*whew* well you're more well versed on philosophical things than
  I, and I'm learning. Thank you for that.

  Yes, a singular worldview would undoubtedly result in "something
  significant missing" and we won't even be able to see it,
  because it will be "irrelevant". But if one is attempting to
  make a true model of the Universe we can fit in our pockets
  (say, on a set of webpages we can access with our
  smartphones)... it *must* incorporate irrelevance successfully.
  It has to incorporate the dangers of
  certainty-as-human-emotion... that "1,000 scientists agree"
  doesn't make something Truth - that rather there's just 1000
  people agreeing with each other, whom we can choose to listen to
  or not.

  If uncomfortable parts can be "cut out" because they don't fit
  the model... then the model itself is incomplete.

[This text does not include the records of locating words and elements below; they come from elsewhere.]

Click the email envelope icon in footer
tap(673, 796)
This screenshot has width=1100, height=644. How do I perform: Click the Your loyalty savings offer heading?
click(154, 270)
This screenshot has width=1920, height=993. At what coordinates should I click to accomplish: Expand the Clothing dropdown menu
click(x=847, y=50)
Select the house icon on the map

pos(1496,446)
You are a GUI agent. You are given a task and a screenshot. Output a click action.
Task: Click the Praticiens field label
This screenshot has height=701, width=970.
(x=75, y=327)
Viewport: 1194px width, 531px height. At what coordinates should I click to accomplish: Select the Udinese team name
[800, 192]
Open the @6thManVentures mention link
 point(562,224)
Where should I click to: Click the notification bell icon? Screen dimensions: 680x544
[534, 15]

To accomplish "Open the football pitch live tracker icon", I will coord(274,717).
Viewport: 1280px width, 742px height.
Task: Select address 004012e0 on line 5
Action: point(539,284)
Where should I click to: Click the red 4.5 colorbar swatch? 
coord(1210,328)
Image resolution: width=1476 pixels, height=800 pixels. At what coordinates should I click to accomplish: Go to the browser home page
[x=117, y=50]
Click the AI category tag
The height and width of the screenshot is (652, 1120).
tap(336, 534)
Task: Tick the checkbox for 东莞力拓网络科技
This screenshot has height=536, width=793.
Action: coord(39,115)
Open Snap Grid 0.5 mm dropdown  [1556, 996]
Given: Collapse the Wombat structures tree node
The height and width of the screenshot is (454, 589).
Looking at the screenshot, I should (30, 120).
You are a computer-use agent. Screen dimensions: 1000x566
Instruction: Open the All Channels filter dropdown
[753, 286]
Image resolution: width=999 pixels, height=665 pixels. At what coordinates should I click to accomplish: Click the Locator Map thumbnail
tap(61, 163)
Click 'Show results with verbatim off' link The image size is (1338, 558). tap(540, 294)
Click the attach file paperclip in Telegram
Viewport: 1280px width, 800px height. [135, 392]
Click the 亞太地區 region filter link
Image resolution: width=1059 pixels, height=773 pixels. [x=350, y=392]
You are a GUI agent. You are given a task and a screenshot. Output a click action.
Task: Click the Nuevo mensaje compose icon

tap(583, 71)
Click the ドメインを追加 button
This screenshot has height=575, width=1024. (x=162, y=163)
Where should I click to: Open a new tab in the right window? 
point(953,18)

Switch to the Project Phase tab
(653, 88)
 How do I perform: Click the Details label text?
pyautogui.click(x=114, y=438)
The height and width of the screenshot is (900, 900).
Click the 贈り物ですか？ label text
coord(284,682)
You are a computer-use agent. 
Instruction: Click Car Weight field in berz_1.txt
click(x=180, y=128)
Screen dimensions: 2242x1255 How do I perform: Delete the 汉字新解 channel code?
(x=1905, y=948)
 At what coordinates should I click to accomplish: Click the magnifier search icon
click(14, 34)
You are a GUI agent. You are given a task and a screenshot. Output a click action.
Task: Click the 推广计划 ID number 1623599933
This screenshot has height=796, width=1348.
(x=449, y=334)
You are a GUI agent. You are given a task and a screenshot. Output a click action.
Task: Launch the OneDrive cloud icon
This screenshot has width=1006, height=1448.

  Does everything resolve to physics? At present, that's the same
  as asking "does everything resolve to mathematics?" - and the
  answer is no, because mathematics rests on axioms and proofs...
  and where is the footing of axioms?

  A one dimensional system (with a law-of-non-contradiction at the
  0) can't fully incorporate 2 or 3 dimensions or more. It can
  *try* up to a point.. but think about this:

  Why does Pi have so many numbers?

  They're trying to describe a slightly over 2 dimensional
  theoretical object in a single dimension (the number line).

  I say theoretical because even with that - even with String
  Theory... it still ultimately resolves to the number line, or
  rather, it has to.

  The problem is this: The Universe has at LEAST length, width,
  height and Time. We can _model_ such things in a mathematical
  form, but as mathematics *itself* is limited to a single
  dimension (no matter _how many_ dimensions it _tries_ to fit
  within its confines) - no matter how 'fuzzy' it tries to be.. it
  will always be limited in some form.

  Think about the uniqueness of things:

  Are there two apples?

  No. They each had a unique birth, they'll likely rot
  independently - they're two different things. They don't even
  occupy the same spacetime and are of different ages.. different
  parts of their journey.

  It's for HUMAN convenience that we say there are "two apples".

  But that's 'cause we like patterns and predictability. It's
  likely if we were faced with the uniqueness of everything
  without the ability to form patterns and compress knowledge into
  a form that our brains can utilize, we'd go insane.

  Our models of the Universe conform to our abilities.